The regulatory landscape can impact this market significantly. For instance, in Lebanon, legacy protections for long-term renters against rent increases are being phased out, a development that will likely spur demand for residential homes for seniors. In China, a commonly-deployed model involves the government owning the land and property of senior living facilities while private sector operators rent and operate them. China also directs public supports toward investors and providers through tax breaks or discounted lands for real estate developers who build homes for senior living.

There is considerable scope for private providers to partner with government, especially at local levels, to develop successful business models. The precise nature of public-private sector collaboration varies significantly between countries. For example, in Belgium, public subsidies are directed toward healthcare staff, while in the Netherlands, the government pays a lump sum to the families of elderly who have full freedom on how to spend it. One provider described a partnership with local governments in Turkey under which the authorities provided a fixed monthly sum per resident. It is advisable when operating under such a system to agree on a reimbursement rate that will allow the provider to make a profit without placing undue burden on the public payor.

## Data entries:

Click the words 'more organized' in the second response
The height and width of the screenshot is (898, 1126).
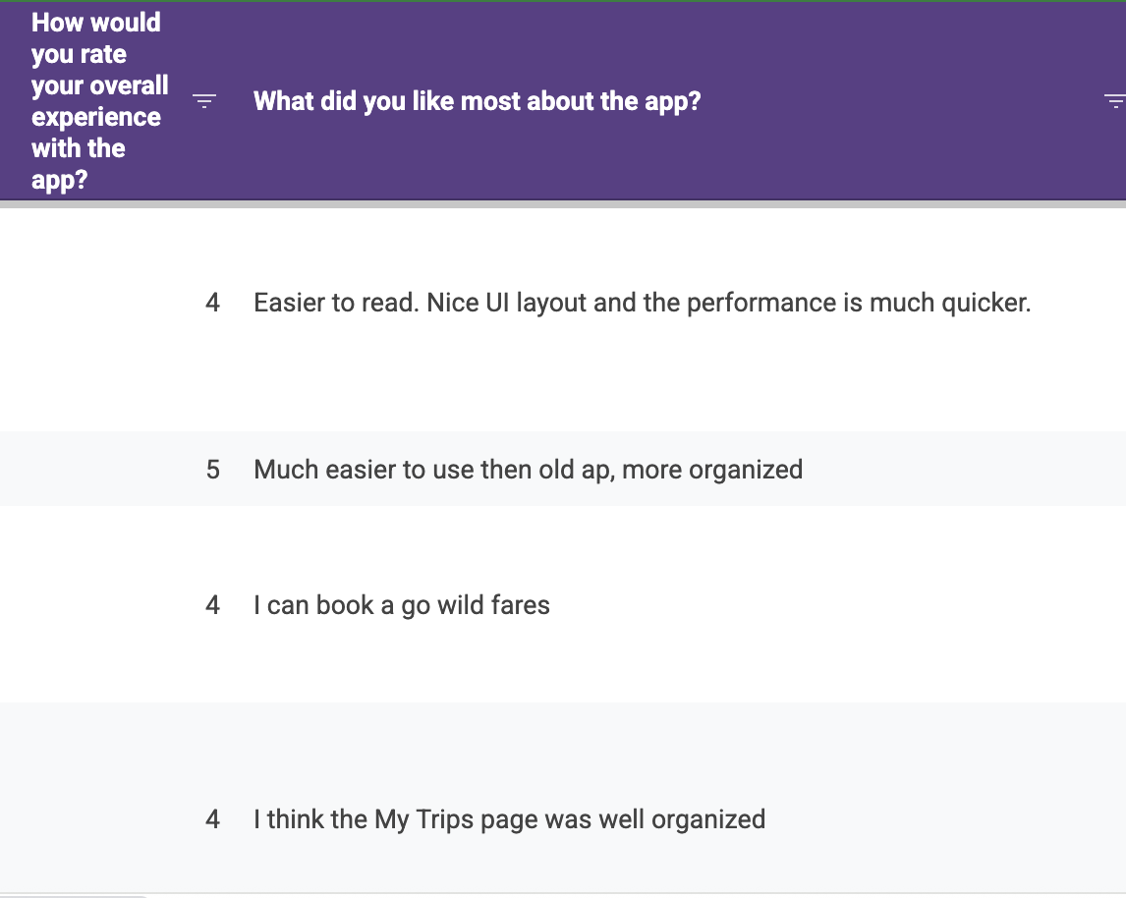[x=712, y=470]
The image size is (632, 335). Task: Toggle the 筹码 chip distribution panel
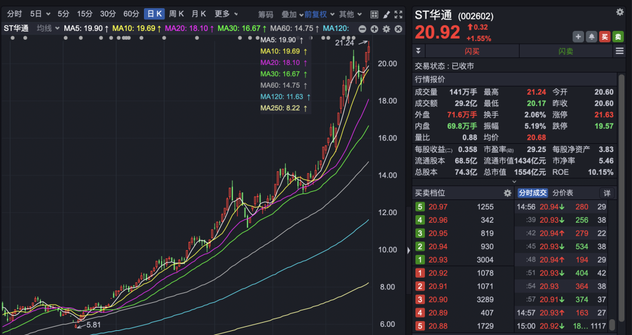tap(266, 14)
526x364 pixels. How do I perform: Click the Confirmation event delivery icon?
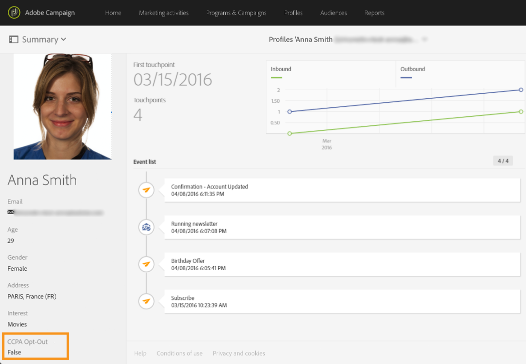(146, 190)
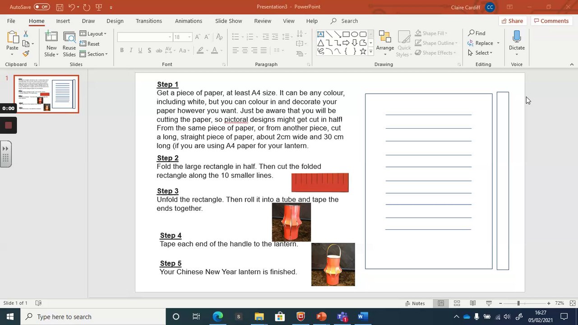Toggle Italic text formatting
Image resolution: width=578 pixels, height=325 pixels.
[131, 51]
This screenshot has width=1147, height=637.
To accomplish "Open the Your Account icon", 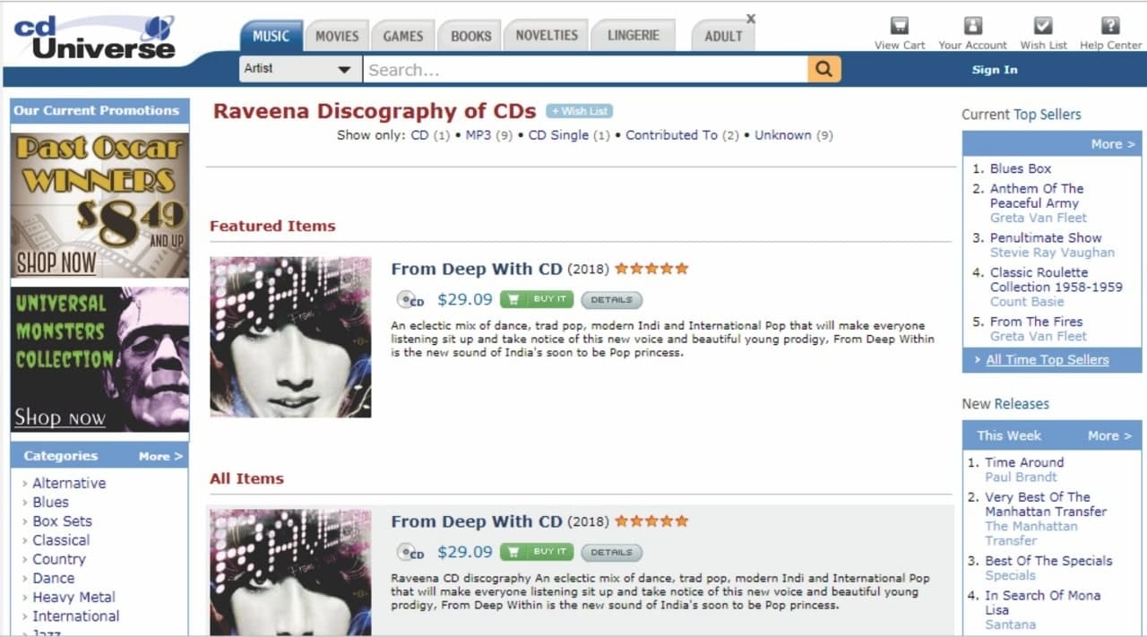I will point(972,25).
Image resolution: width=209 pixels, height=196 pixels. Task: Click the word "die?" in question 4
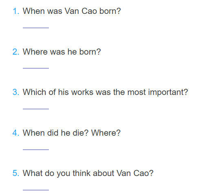81,133
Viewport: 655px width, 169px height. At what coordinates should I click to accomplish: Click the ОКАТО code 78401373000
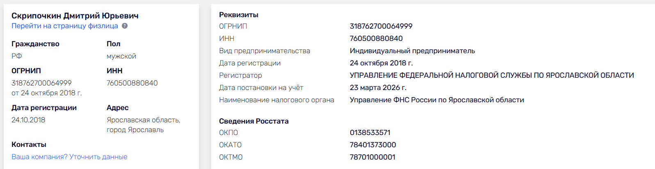coord(373,145)
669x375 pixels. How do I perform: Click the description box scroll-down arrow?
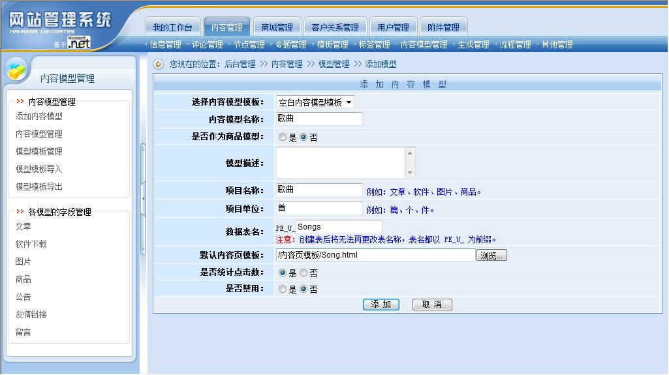point(410,173)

## Your goal:
Update the senior living excerpt: restate it starting with "There is considerable" and going on through "the public payor.", changing "public payor" to "public payer".

## Response to this exercise:
There is considerable scope for private providers to partner with government, especially at local levels, to develop successful business models. The precise nature of public-private sector collaboration varies significantly between countries. For example, in Belgium, public subsidies are directed toward healthcare staff, while in the Netherlands, the government pays a lump sum to the families of elderly who have full freedom on how to spend it. One provider described a partnership with local governments in Turkey under which the authorities provided a fixed monthly sum per resident. It is advisable when operating under such a system to agree on a reimbursement rate that will allow the provider to make a profit without placing undue burden on the public payer.